Cancelled Commissioner
Whatever problems you face in life, suicide is not the answer to them:

What is suicide but a vain attempt to escape from this tyrannous activity? How senseless the hope that a bullet may extinguish the fire of hell within, or annihilate the soul itself which has begotten and nourished the dreadful progeny of thoughts and passions which torture it!

Thomas E. Peck, Briefs and Sermons on the Acts of the Apostles (1875) in Miscellanies of Rev. Thomas E. Peck, D.D., LL.D., Professor of Theology in the Union Theological Seminary in Virginia, ed. T. C. Johnson (3 vols, Richmond VA: The Presbyterian Committee of Publication, 1895-97), 3: 248.
 
So true. At the same time I had all these wonderful answers. But when I watchrd my friend slowly disappearing before me, who was going though major depression and schizophrenia, it became quite something else to me.
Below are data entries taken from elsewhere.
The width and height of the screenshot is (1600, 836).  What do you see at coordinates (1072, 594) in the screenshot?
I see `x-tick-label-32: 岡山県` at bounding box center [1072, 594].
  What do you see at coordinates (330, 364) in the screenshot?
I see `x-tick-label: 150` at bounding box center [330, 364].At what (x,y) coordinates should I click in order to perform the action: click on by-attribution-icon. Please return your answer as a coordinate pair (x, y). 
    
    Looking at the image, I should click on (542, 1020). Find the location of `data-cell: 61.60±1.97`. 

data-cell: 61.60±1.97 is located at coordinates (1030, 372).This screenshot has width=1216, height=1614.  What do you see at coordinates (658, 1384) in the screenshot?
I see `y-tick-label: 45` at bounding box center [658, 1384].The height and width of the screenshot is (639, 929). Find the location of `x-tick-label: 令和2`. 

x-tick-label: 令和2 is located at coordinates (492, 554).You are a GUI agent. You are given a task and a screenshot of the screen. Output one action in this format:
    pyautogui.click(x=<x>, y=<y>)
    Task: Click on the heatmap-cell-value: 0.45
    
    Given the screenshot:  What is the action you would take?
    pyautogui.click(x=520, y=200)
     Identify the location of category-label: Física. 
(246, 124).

After she committed suicide I just saw how suicide is ending it before it even had a chance to get better. - at least when you're alive you can have the chance to get better. But the hopelessness is something very challenging to deal with.
 
When I think about my death, I always feel an urgent need to make sure I am ready to meet God, that I have peace with Him, and that I have peace with all people. In short, that nothing is left undone. Sadly suicide seems to leave much undone for the person taking their life.